Run the query script

npx tsx scripts/query.ts
Output:
Embedding query: "How can I change my billing information?"
Fetching top 5 similar chunks from database...
Results:
#1 (score: 0.774, source: data.txt)
How do I update my billing information?
Navigate to Billing → Payment Methods and click “Edit” next to your stored card.

#2 (score: 0.512, source: data.txt)
How do I change my account password?
Go to Profile → Security, enter your current password, then choose a new one.

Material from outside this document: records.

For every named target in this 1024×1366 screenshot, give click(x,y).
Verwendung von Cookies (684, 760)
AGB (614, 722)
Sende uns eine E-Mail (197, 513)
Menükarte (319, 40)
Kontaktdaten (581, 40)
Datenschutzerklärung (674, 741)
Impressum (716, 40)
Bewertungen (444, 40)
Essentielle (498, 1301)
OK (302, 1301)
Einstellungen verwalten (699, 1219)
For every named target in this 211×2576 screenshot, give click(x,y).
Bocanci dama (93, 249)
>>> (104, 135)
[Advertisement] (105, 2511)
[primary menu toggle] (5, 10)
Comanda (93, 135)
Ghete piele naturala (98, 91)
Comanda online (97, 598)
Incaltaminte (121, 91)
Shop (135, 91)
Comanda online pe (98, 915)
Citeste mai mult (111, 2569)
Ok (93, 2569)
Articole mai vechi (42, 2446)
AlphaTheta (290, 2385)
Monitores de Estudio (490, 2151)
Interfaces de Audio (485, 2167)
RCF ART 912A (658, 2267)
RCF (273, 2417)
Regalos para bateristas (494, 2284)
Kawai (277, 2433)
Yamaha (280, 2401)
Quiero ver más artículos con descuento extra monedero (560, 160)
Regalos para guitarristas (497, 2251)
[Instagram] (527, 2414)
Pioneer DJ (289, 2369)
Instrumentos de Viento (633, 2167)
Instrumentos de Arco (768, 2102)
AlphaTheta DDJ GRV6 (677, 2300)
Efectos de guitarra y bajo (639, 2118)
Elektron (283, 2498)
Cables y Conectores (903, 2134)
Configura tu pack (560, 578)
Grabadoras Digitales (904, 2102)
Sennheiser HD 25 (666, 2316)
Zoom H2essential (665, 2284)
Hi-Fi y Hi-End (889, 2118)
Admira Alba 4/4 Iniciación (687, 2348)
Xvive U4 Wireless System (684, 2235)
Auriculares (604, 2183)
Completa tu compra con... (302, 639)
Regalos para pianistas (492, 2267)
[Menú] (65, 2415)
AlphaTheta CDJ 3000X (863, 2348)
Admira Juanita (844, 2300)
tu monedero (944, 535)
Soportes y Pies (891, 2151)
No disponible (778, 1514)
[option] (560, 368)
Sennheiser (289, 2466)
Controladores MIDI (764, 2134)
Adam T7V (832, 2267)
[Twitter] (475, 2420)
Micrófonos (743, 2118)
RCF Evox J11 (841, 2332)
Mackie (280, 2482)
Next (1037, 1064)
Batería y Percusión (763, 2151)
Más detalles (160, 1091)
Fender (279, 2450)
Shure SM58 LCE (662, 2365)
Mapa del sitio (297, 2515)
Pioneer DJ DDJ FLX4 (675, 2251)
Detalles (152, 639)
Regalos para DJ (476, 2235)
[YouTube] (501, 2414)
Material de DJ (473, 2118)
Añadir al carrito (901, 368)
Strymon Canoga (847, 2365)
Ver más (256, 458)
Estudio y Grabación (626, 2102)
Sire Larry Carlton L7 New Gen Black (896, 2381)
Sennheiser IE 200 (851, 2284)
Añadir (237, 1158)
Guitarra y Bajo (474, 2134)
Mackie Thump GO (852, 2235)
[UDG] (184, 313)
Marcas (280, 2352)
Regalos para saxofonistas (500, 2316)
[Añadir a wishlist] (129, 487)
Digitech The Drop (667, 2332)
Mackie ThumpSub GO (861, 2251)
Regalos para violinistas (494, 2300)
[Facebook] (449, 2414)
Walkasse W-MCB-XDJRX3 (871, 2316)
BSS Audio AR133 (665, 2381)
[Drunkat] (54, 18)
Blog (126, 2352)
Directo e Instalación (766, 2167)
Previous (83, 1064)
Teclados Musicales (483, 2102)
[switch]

#3 (score: 0.417, source: data.txt)
How do I delete my account?
Please contact support to request account deletion; it cannot be undone.

🔎 score reflects cosine similarity: 1.0 is a perfect match; closer to 0 = less similar.

Conclusion

At this point, we’ve built a vector search backend: scaffolded a Next.js project, spun up Postgres with pgvector, created a schema optimized for similarity search, and built a TypeScript pipeline to embed and store content. We validated our setup with real cosine-similarity queries. In Part 3, we’ll build a user-friendly chatbot interface powered by GPT-4 and streaming responses using the ai SDK.